* **Exercise details**:
Below are the entries to work from; restate word for word the portion that opens with the line containing "張伯庸 (88, 2233)" and closes with the line containing "中國車友註冊注意事項 (80, 422)", keeping both.

* **Given data**:

======

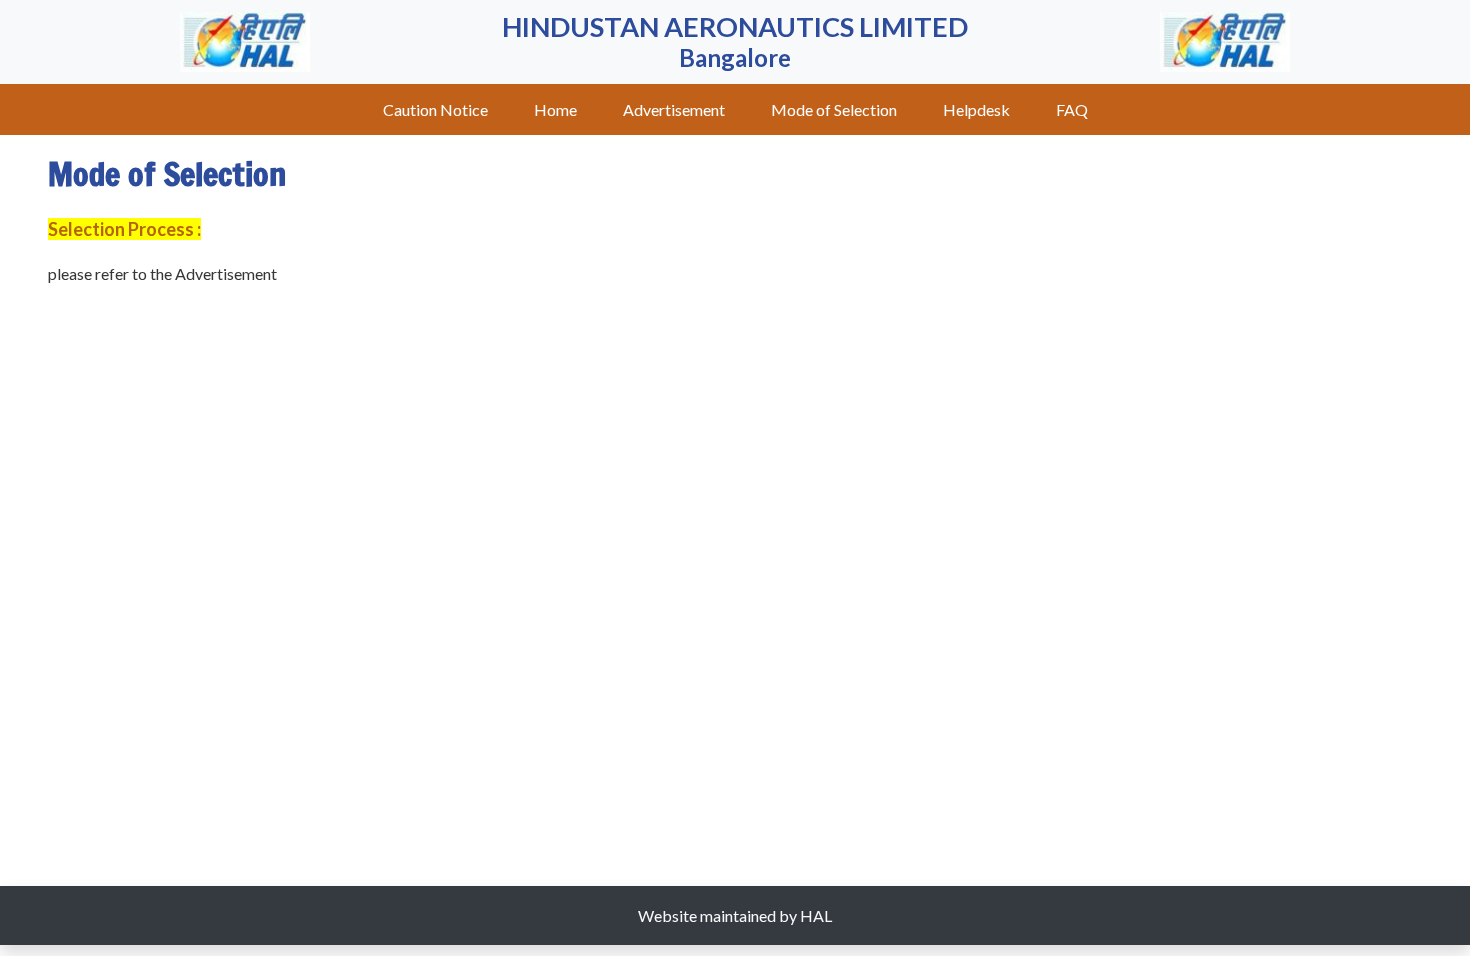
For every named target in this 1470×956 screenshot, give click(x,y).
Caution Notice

======

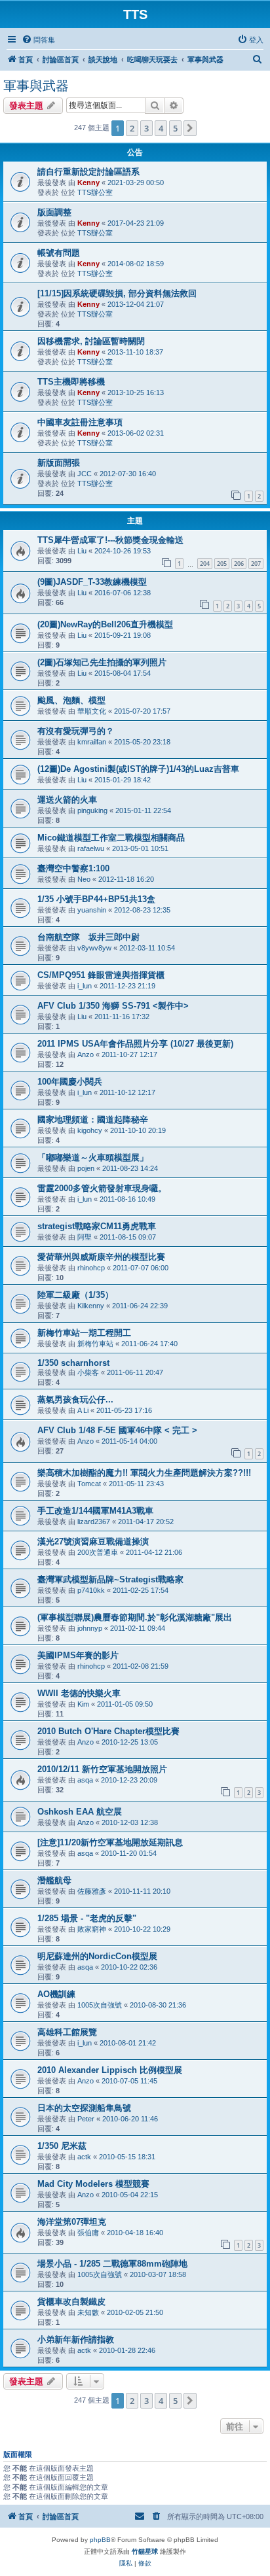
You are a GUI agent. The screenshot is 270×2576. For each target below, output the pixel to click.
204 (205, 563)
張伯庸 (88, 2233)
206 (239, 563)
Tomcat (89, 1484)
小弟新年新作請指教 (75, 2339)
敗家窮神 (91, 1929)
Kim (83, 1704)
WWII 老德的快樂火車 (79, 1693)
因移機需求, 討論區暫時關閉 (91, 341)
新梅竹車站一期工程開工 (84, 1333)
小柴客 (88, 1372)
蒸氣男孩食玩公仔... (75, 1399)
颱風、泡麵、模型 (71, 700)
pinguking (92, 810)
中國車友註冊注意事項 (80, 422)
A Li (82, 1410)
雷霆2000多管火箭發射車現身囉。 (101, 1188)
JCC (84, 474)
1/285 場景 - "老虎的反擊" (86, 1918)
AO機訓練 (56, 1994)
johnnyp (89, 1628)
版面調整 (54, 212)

======

* **Exercise answer**:
張伯庸 (88, 2233)
206 (239, 563)
Tomcat (89, 1484)
小弟新年新作請指教 (75, 2339)
敗家窮神 (91, 1929)
Kim (83, 1704)
WWII 老德的快樂火車 (79, 1693)
因移機需求, 討論區暫時關閉 (91, 341)
新梅竹車站一期工程開工 (84, 1333)
小柴客 (88, 1372)
蒸氣男孩食玩公仔... (75, 1399)
颱風、泡麵、模型 (71, 700)
pinguking (92, 810)
中國車友註冊注意事項 (80, 422)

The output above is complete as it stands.